The Global Action Plan Framework Initiative is anchored in the Slums and Informal Settlements Network (SiSnet) launched during Habitat III in Quito as part of the global Participatory Slum Upgrading Programme (PSUP), initiated by the Organisation of the African, Caribbean and Pacific States (OACPS), financed by the European Commission and implemented by UN-Habitat.
The intention of the Global Action Plan Framework is to take coordination, collaboration, commitments and partnerships to the next level. It consolidates and amplifies efforts for accelerating the implementation of the Sustainable Development Goals (SDGs) and the New Urban Agenda (NUA) in the Decade of Action. It provides a joint vision to inform actions framed by partnerships and is the basis for Member States to elevate commitments in form of a resolution to be pledged in the UN-Habitat Assembly process.
For as long as we live in a world characterised by inequality, inequity and exclusion, we should never tire in our efforts to relegate all these to the dustbin of history.
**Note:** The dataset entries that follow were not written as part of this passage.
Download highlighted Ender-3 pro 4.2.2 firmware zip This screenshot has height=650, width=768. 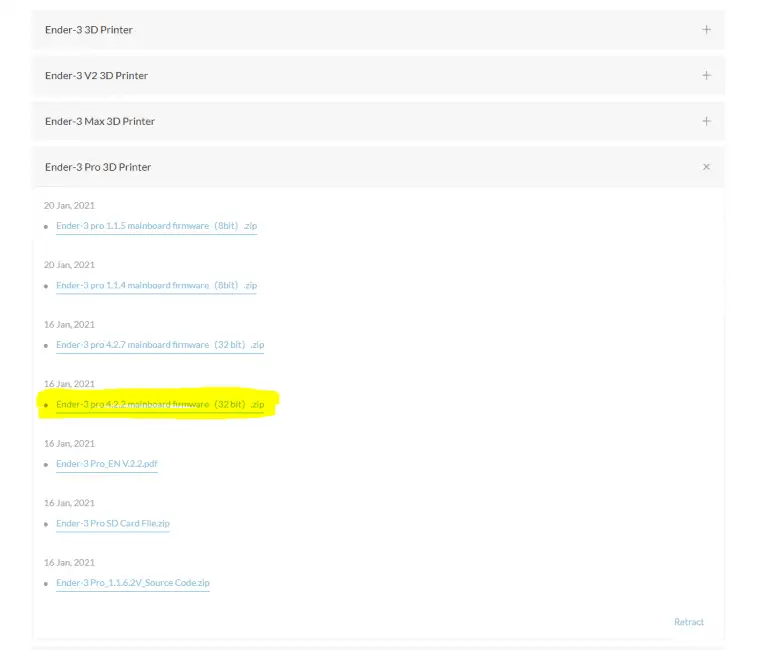pos(160,405)
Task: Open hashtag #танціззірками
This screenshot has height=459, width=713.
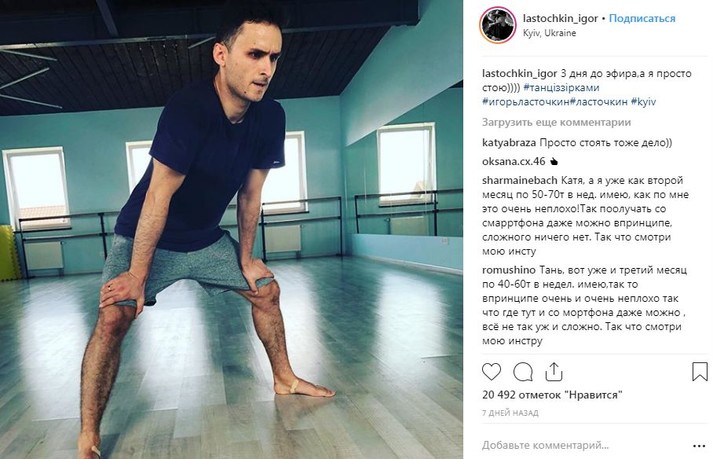Action: (x=561, y=87)
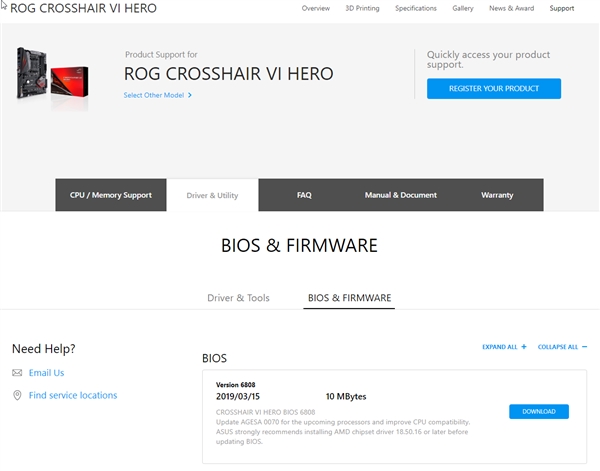Viewport: 600px width, 471px height.
Task: Expand all BIOS entries
Action: (500, 347)
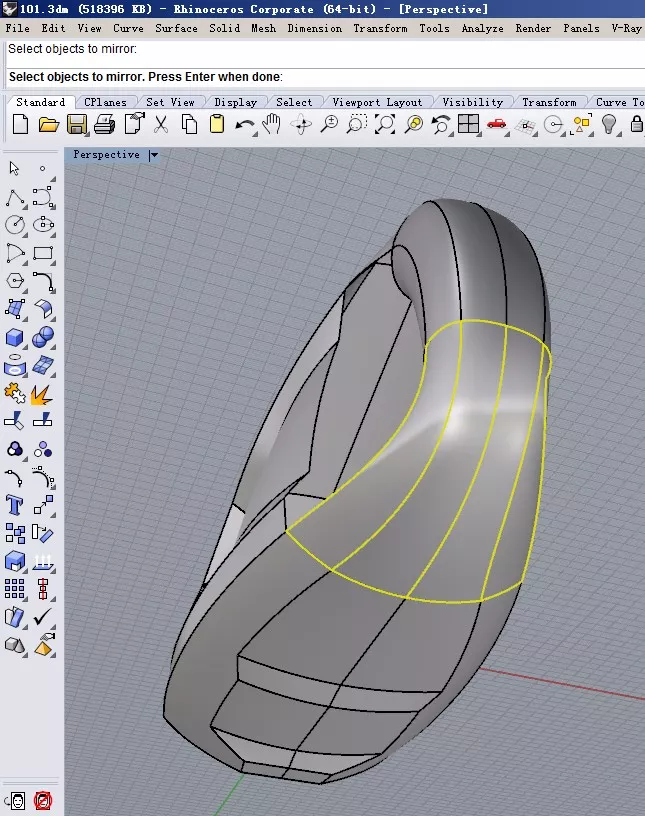The image size is (645, 816).
Task: Toggle the light bulb visibility icon
Action: 608,125
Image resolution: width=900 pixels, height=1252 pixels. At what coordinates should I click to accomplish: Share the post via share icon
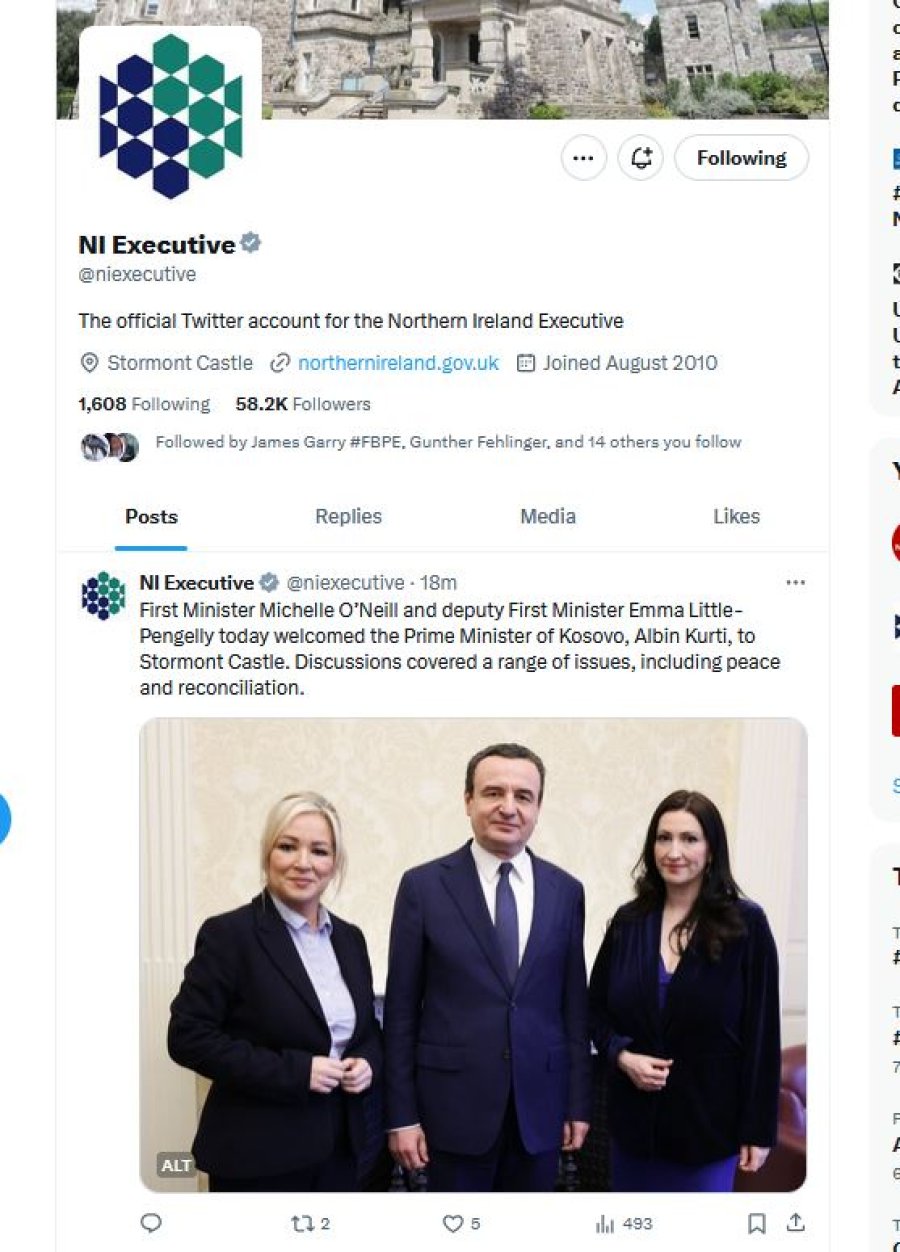click(x=795, y=1223)
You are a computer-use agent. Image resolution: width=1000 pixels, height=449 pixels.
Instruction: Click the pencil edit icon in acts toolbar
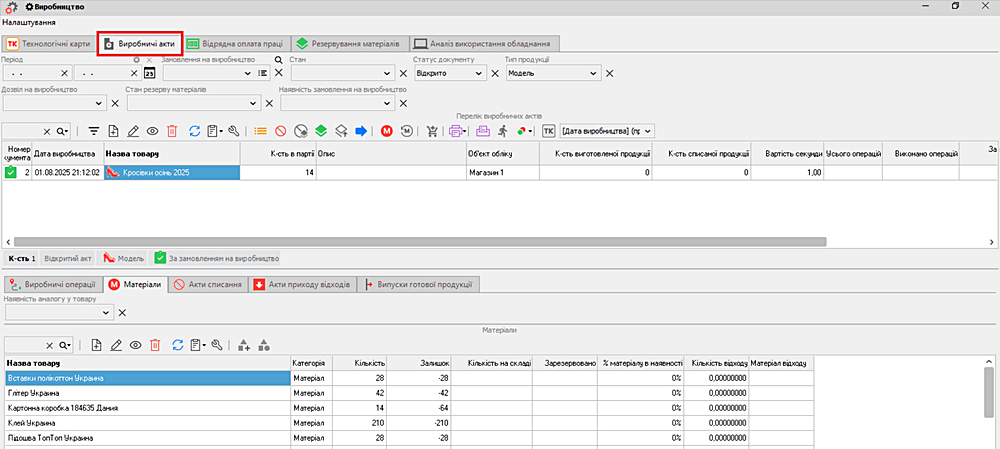[x=133, y=131]
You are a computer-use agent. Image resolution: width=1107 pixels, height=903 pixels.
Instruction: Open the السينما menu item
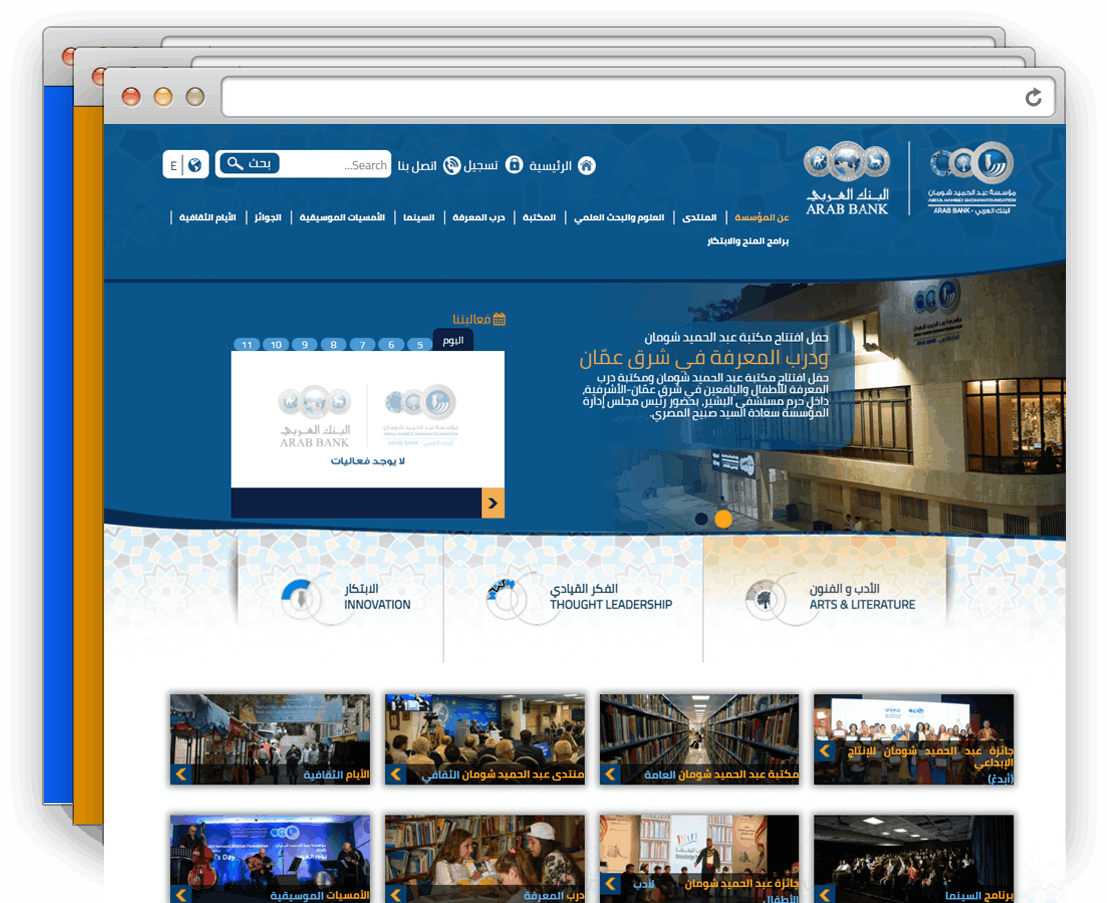(419, 217)
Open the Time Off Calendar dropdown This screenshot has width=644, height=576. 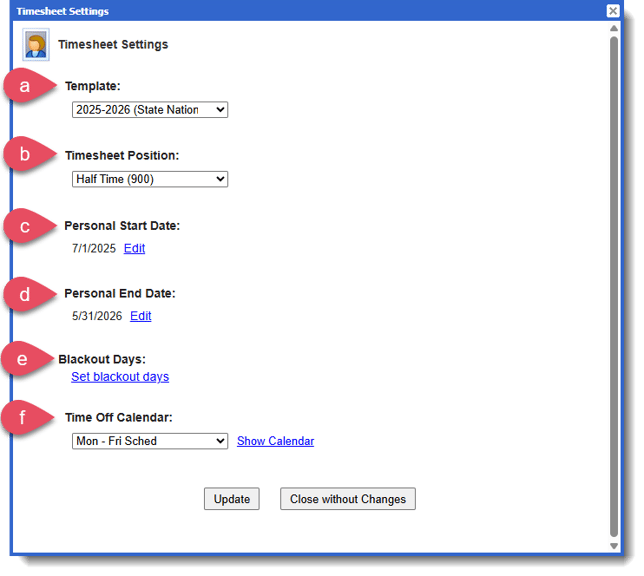pyautogui.click(x=150, y=441)
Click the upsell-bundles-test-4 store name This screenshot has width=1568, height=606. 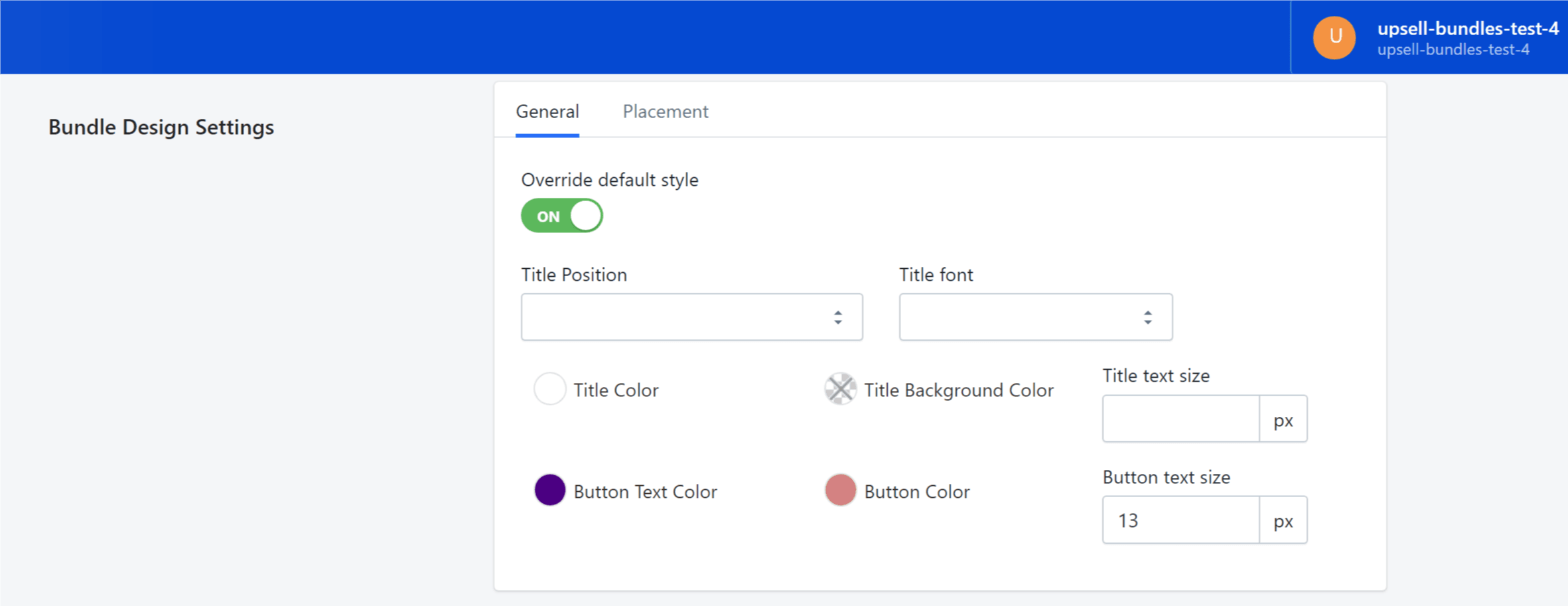[x=1468, y=29]
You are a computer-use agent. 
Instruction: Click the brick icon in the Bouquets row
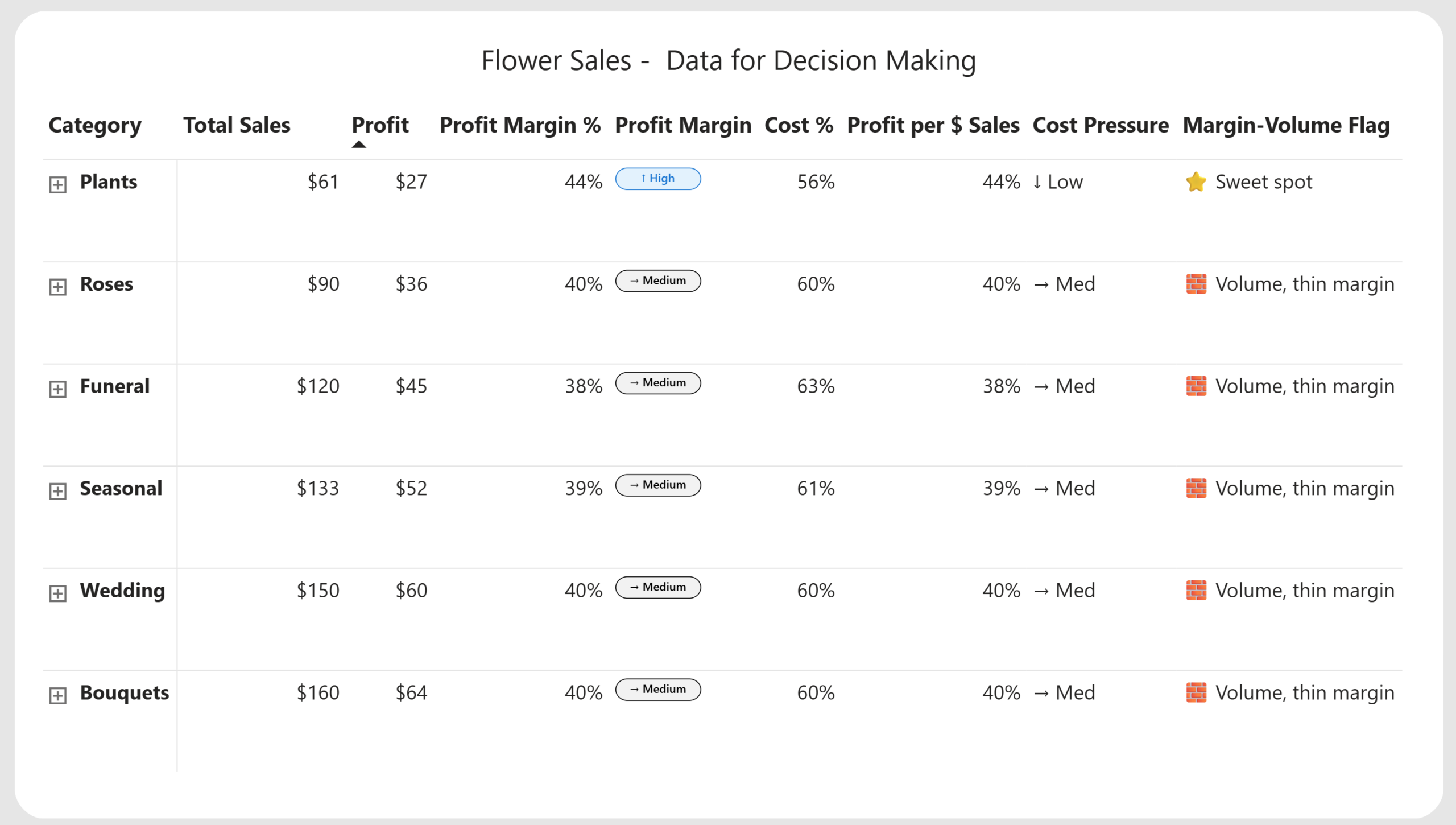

Now These social and economic injustices are e sharply expressed than in the slums and informal settlements. This means that the implementation of the SDGs and the New Urban Agenda is a necessary step towards the achievement of the global development agenda.
In our country, the apartheid spatial development our cities which is characterised by segregation continues to weigh heavily on the development pattern of our country. The majority of South Africans who are now urbanizing at a rapid rate find themselves relegated to slums and informal settlements as the fail to find decent dwelling in our cities that are unwelcoming for the poor.
The slums and informal settlements are a breeding ground for social ills the burden which is often carried by women, girls and children. These settlements often lack basic services such as sanitation facilities, health, education and recreational facilities. The UN Habitat III Pretoria Declaration on Informal Settlement Upgrading signed in South Africa in 2016, recognizes that informal settlements challenge must be tackled through an integrated approach to sustainable urban development taking into account the national policy frameworks, legal, financial resources and spatial issues. Our country has embraced these approach.
Thus as a country, through an inclusive process, we have made tremendous progress in implementing this policy and our approach includes the following steps which I would like to share with you:
1. We started by identifying and verifying informal settlements in the country gathering real-time data, monitoring the growth patterns, so that we could get a better understanding, and planning for, the extent of the challenge we are faced with. Presently, informal settlements are estimated to over 2600 informal settlements and counting accommodating about 1.4 million households according to Statistics South Africa estimates.
2. We completed a baseline assessment of informal settlements whereby we defined variables for monitoring and evaluating informal settlements.
3. We have established Provincial Forums on Upgrading of Informal Settlements in all 9 provinces of the country. The forums facilitate alignment of upgrading processes with all municipalities and monitor progress in implementation, as well as knowledge exchange with various stakeholders in each province.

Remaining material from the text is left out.